All lines from the one containing "This screenshot has height=468, width=720." to the end of the data below are to be returned exactly, both ends included, with nothing added.

[Pixel coordinate grounding data]
· · · ·
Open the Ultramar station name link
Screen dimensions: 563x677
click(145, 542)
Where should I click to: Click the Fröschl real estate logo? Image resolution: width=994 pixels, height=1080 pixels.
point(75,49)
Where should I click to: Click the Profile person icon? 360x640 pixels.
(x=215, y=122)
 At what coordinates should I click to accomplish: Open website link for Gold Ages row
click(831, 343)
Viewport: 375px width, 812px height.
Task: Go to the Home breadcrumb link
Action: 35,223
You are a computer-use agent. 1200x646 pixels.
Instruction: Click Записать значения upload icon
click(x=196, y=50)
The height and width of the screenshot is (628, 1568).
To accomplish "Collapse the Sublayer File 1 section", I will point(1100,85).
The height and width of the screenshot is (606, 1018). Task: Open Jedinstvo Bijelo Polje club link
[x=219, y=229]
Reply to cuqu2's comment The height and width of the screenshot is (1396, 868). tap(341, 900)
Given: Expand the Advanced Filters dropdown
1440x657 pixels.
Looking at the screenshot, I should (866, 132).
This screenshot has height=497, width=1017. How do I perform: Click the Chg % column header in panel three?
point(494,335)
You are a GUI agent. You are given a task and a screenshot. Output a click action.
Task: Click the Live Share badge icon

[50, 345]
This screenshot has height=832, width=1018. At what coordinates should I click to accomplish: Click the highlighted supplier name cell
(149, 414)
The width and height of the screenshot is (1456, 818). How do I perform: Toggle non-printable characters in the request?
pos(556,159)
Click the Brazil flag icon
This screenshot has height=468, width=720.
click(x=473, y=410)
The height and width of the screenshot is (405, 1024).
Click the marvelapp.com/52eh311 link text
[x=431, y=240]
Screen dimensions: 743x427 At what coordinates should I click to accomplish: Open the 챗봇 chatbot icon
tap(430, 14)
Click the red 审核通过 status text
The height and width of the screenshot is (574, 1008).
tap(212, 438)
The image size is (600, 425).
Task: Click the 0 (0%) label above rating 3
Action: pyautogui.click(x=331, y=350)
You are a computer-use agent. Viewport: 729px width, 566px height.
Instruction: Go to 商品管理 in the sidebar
· · · ·
Written reply:
This screenshot has height=468, width=720.
click(x=473, y=410)
The height and width of the screenshot is (405, 1024).
Click the marvelapp.com/52eh311 link text
[x=431, y=240]
Screen dimensions: 743x427 At what coordinates should I click to accomplish: Open the 챗봇 chatbot icon
tap(430, 14)
Click the red 审核通过 status text
The height and width of the screenshot is (574, 1008).
tap(212, 438)
The image size is (600, 425).
Task: Click the 0 (0%) label above rating 3
Action: pyautogui.click(x=331, y=350)
You are a computer-use agent. Viewport: 729px width, 566px height.
Instruction: Go to 商品管理 in the sidebar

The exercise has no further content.